The Bill requires that a correction and apology be published in a manner that ensures that it will be given the same or similar prominence as was given to the defamatory statement, unless the person to whom the statement refers to requests otherwise. Under the current law, a correction and apology only need to be published in such manner as is reasonable and practicable in the circumstances.
Requirements for solicitors to advise their clients in advance of issuing defamation proceedings in relation to specified alternative dispute resolution (ADR) procedures are also built into the Bill. Solicitors are already obliged under the Mediation Act 2017 to provide details to clients regarding mediation prior to issuing proceedings. Under the Bill, solicitors would also be required to advise clients of the procedures for making a complaint to the Press Council regarding the conduct of one of its members, as well as in relation to the scheme for the exercise of the right to reply under the Broadcasting Act 2009, which provides a mechanism for the correction of incorrect facts or information published by broadcasters regulated in Ireland. Recent amendments to the Bill provide that where a person makes a complaint to the Press Council, the time period between the making of the complaint, and its determination by the Press Council would be disregarded for the purposes of the limitation period for bringing a defamation action. Similarly, where a person exercises their right of reply, the time period between the making of the request for the right of reply, and the delivery of the decision would be disregarded. The limitation period for bringing a defamation action in Ireland is one year, which is extendable to two years if the court is satisfied that the interests of justice require an extension, and where the prejudice suffered by the plaintiff if the period was not extended would outweigh the prejudice suffered by the defendant if the extension was granted.
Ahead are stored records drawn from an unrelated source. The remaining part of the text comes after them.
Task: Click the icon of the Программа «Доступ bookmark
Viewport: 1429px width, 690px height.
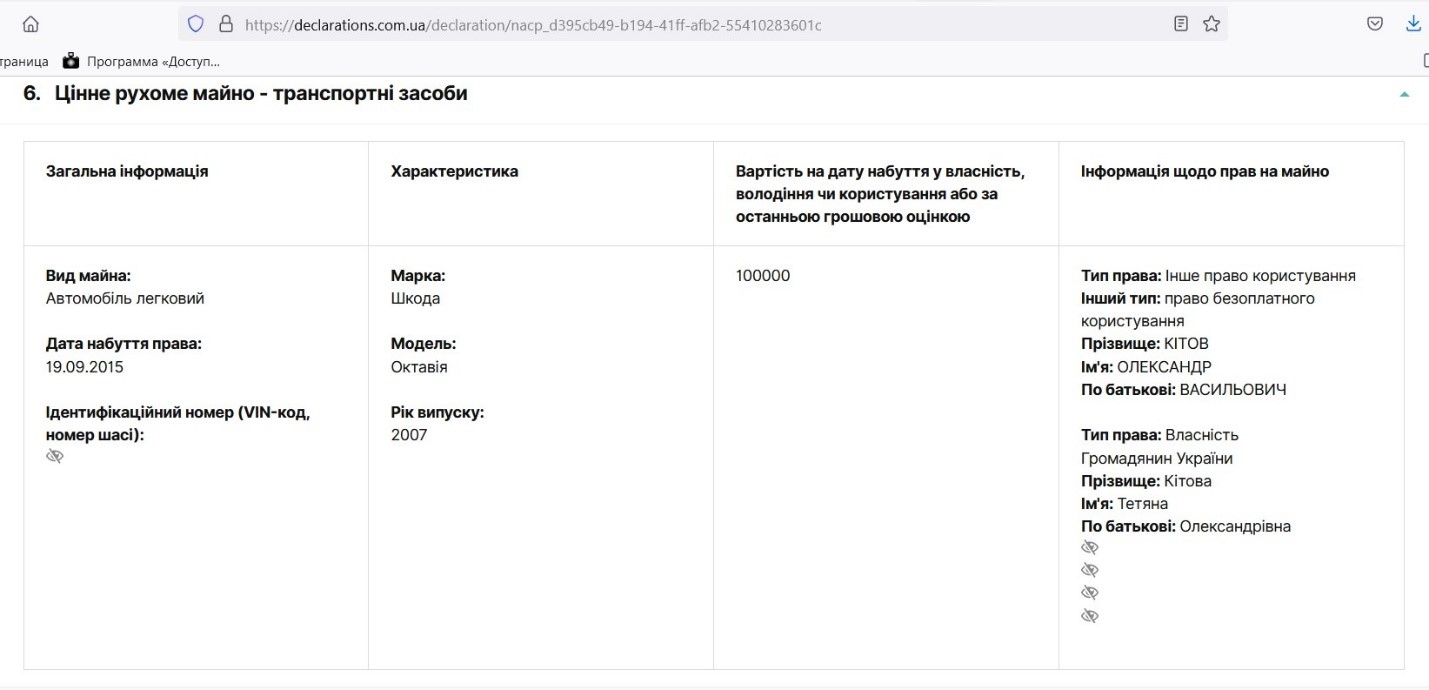Action: [x=71, y=61]
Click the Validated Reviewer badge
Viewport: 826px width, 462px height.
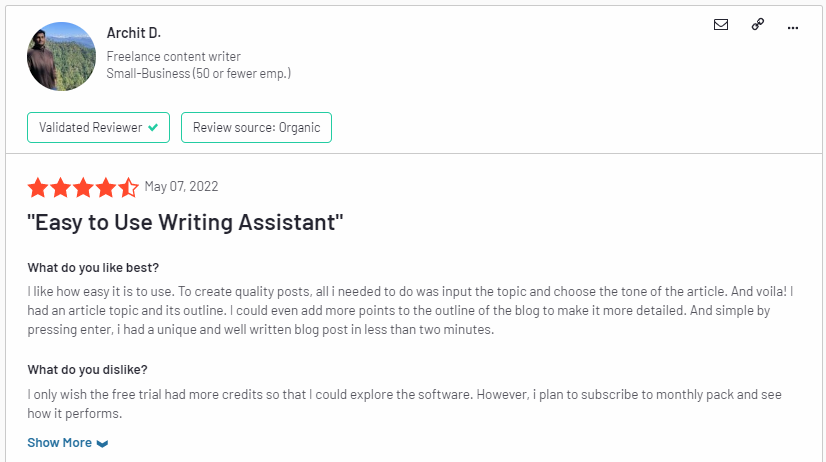coord(99,127)
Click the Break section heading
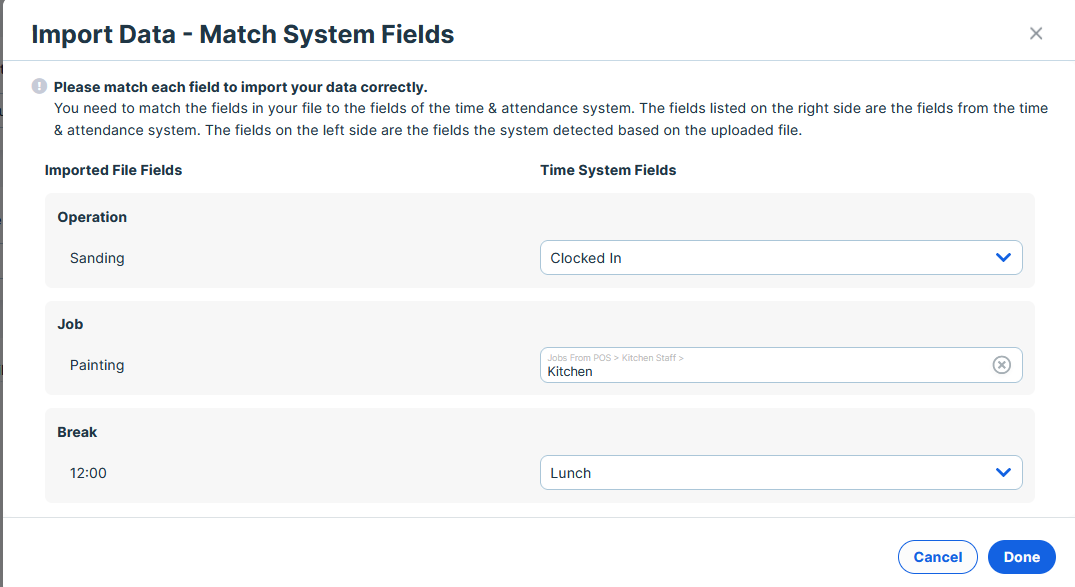The height and width of the screenshot is (587, 1075). click(77, 432)
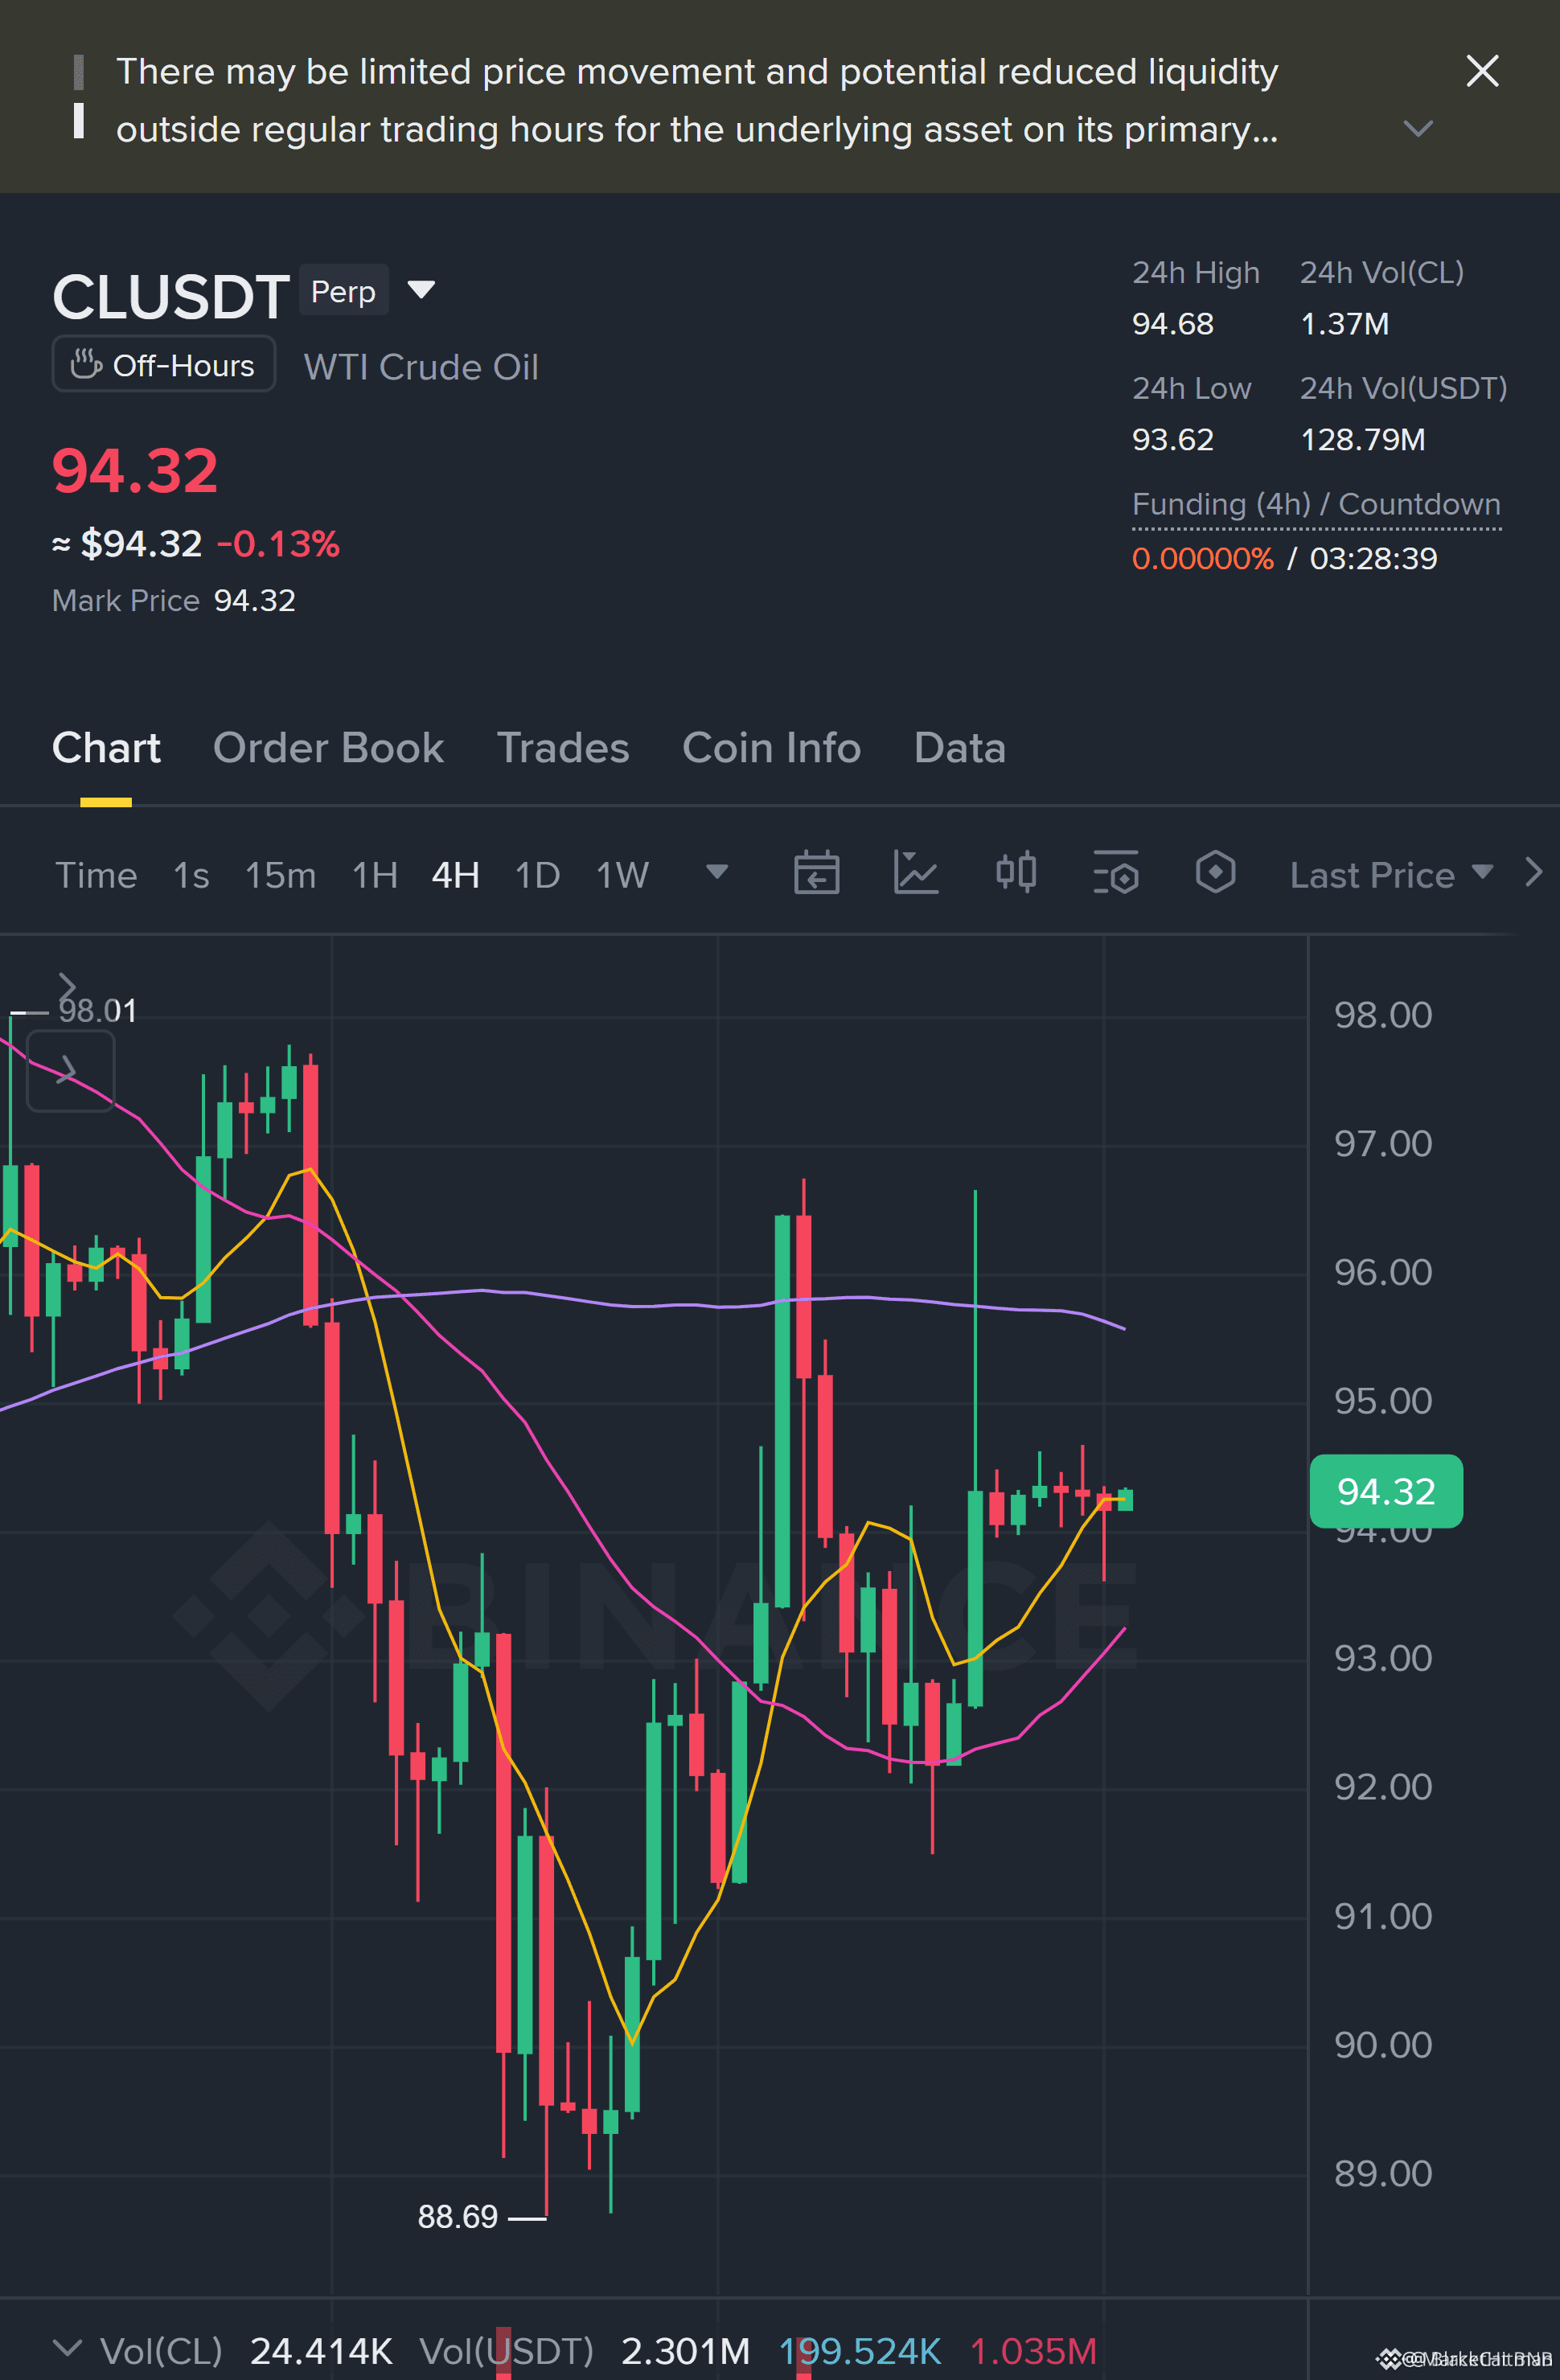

Under the current law, it is possible for a person accused of defamation to raise a defence that it made an offer to make amends that was not accepted. In those cases, to overcome that defence, the person claiming defamation must prove that it was known to the defendant, or the defendant ought reasonably to have known, that the statement referred to them or was likely to be understood as referring to them, and that the statement was false and defamatory. Section 10 of the Bill provides that where a person made an offer to make amends and it was not accepted, it will not be a defence if the person alleging defamation proves that the defendant, at the time of the publication of the statement, knew that, or was reckless as to whether, the statement referred to them or was likely to be understood as referring to them, and was false and defamatory.
Under section 7 of the Bill, the territorial scope of the defence of absolute privilege would also be extended, to fair and accurate reports of proceedings held in public, or decisions made public, by courts established under the law of any state or place. Under current defamation laws, the scope of the defence is limited to reports of public proceedings and decisions in the courts in Ireland or Northern Ireland.
The current iteration of the Bill does not include some measures included in the Draft General Scheme of the Bill, which was published in March 2023. These include simplification of the defence of fair and reasonable publication on a matter of public interest; and a power for the court to award damages for harm suffered by a person targeted by a SLAPP. It is expected that these further reforms will be introduced as the Bill makes its way through the Oireachtas.
Further proposed reforms which could also hit the statute book via the Bill include provisions to address ‘libel tourism’, to restrict the Irish courts’ scope to hear defamation claims to only cases where they are satisfied that Ireland is “clearly the most appropriate place” to bring the action, and a new notice of complaint procedure, whereby a person who believes that a defamatory statement has been made about them on an online platform would be able to submit a notice to that platform.